> _ASSIGNMENT_
Write out each entry once more so that it matches the original exactly.

-- -- --

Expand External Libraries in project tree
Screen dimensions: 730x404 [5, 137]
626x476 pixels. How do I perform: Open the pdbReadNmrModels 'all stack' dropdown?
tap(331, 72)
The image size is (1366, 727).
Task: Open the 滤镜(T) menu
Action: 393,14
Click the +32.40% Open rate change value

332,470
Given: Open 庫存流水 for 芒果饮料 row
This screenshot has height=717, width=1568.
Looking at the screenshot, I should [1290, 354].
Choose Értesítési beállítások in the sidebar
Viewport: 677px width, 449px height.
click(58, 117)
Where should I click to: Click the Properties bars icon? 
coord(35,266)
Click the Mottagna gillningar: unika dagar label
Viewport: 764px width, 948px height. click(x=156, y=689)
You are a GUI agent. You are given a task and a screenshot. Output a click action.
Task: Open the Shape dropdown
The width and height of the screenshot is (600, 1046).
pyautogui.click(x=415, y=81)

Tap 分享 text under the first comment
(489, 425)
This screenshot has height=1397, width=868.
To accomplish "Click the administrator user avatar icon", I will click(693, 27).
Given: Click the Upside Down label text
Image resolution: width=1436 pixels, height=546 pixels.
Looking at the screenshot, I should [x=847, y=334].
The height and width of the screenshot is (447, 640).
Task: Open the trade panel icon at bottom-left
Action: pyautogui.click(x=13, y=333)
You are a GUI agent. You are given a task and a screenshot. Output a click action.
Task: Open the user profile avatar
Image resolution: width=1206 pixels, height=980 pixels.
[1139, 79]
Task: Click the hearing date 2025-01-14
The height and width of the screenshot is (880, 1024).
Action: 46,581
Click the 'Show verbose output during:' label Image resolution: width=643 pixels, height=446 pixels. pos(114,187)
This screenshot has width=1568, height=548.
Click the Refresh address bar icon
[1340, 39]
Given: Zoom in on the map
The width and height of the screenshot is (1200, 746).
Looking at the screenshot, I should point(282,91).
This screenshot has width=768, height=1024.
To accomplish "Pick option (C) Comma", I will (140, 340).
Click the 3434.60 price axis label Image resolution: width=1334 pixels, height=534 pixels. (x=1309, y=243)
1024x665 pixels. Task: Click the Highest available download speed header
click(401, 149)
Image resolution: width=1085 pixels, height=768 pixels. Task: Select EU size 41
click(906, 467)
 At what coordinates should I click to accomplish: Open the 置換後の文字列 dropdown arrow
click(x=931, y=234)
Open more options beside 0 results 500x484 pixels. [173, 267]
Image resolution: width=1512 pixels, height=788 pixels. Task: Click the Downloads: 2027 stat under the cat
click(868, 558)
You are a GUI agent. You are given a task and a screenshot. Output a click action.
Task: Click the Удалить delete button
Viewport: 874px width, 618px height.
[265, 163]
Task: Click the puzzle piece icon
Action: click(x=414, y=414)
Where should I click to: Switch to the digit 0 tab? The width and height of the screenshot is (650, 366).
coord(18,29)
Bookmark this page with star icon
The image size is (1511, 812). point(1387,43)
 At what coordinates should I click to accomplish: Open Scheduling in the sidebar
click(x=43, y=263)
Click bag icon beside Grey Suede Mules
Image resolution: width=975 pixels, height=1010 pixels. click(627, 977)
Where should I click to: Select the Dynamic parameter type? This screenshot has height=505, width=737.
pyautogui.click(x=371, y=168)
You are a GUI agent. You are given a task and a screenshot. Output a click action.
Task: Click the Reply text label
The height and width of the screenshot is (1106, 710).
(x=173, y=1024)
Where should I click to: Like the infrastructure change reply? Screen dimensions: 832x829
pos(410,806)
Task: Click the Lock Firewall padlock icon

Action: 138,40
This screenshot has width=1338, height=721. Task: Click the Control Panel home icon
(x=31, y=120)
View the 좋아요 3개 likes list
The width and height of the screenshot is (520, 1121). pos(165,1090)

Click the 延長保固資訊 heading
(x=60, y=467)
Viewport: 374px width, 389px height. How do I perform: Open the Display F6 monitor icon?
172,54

-- -- --

> _FINISHED TASK_
Expand External Libraries in project tree
Screen dimensions: 730x404 [5, 137]
626x476 pixels. How do I perform: Open the pdbReadNmrModels 'all stack' dropdown?
tap(331, 72)
The image size is (1366, 727).
Task: Open the 滤镜(T) menu
Action: 393,14
Click the +32.40% Open rate change value

332,470
Given: Open 庫存流水 for 芒果饮料 row
This screenshot has height=717, width=1568.
Looking at the screenshot, I should [1290, 354].
Choose Értesítési beállítások in the sidebar
Viewport: 677px width, 449px height.
click(58, 117)
Where should I click to: Click the Properties bars icon? 
coord(35,266)
Click the Mottagna gillningar: unika dagar label
Viewport: 764px width, 948px height. click(x=156, y=689)
You are a GUI agent. You are given a task and a screenshot. Output a click action.
Task: Open the Shape dropdown
The width and height of the screenshot is (600, 1046).
pyautogui.click(x=415, y=81)

Tap 分享 text under the first comment
(489, 425)
This screenshot has height=1397, width=868.
To accomplish "Click the administrator user avatar icon", I will click(693, 27).
Given: Click the Upside Down label text
Image resolution: width=1436 pixels, height=546 pixels.
Looking at the screenshot, I should [x=847, y=334].
The height and width of the screenshot is (447, 640).
Task: Open the trade panel icon at bottom-left
Action: pyautogui.click(x=13, y=333)
You are a GUI agent. You are given a task and a screenshot. Output a click action.
Task: Open the user profile avatar
Image resolution: width=1206 pixels, height=980 pixels.
[1139, 79]
Task: Click the hearing date 2025-01-14
The height and width of the screenshot is (880, 1024).
Action: 46,581
Click the 'Show verbose output during:' label Image resolution: width=643 pixels, height=446 pixels. pos(114,187)
This screenshot has width=1568, height=548.
Click the Refresh address bar icon
[1340, 39]
Given: Zoom in on the map
The width and height of the screenshot is (1200, 746).
Looking at the screenshot, I should point(282,91).
This screenshot has width=768, height=1024.
To accomplish "Pick option (C) Comma", I will (140, 340).
Click the 3434.60 price axis label Image resolution: width=1334 pixels, height=534 pixels. (x=1309, y=243)
1024x665 pixels. Task: Click the Highest available download speed header
click(401, 149)
Image resolution: width=1085 pixels, height=768 pixels. Task: Select EU size 41
click(906, 467)
 At what coordinates should I click to accomplish: Open the 置換後の文字列 dropdown arrow
click(x=931, y=234)
Open more options beside 0 results 500x484 pixels. [173, 267]
Image resolution: width=1512 pixels, height=788 pixels. Task: Click the Downloads: 2027 stat under the cat
click(868, 558)
You are a GUI agent. You are given a task and a screenshot. Output a click action.
Task: Click the Удалить delete button
Viewport: 874px width, 618px height.
[265, 163]
Task: Click the puzzle piece icon
Action: click(x=414, y=414)
Where should I click to: Switch to the digit 0 tab? The width and height of the screenshot is (650, 366).
coord(18,29)
Bookmark this page with star icon
The image size is (1511, 812). point(1387,43)
 At what coordinates should I click to accomplish: Open Scheduling in the sidebar
click(x=43, y=263)
Click bag icon beside Grey Suede Mules
Image resolution: width=975 pixels, height=1010 pixels. click(627, 977)
Where should I click to: Select the Dynamic parameter type? This screenshot has height=505, width=737.
pyautogui.click(x=371, y=168)
You are a GUI agent. You are given a task and a screenshot. Output a click action.
Task: Click the Reply text label
The height and width of the screenshot is (1106, 710).
(x=173, y=1024)
Where should I click to: Like the infrastructure change reply? Screen dimensions: 832x829
pos(410,806)
Task: Click the Lock Firewall padlock icon

Action: 138,40
This screenshot has width=1338, height=721. Task: Click the Control Panel home icon
(x=31, y=120)
View the 좋아요 3개 likes list
The width and height of the screenshot is (520, 1121). pos(165,1090)

Click the 延長保固資訊 heading
(x=60, y=467)
Viewport: 374px width, 389px height. How do I perform: Open the Display F6 monitor icon?
172,54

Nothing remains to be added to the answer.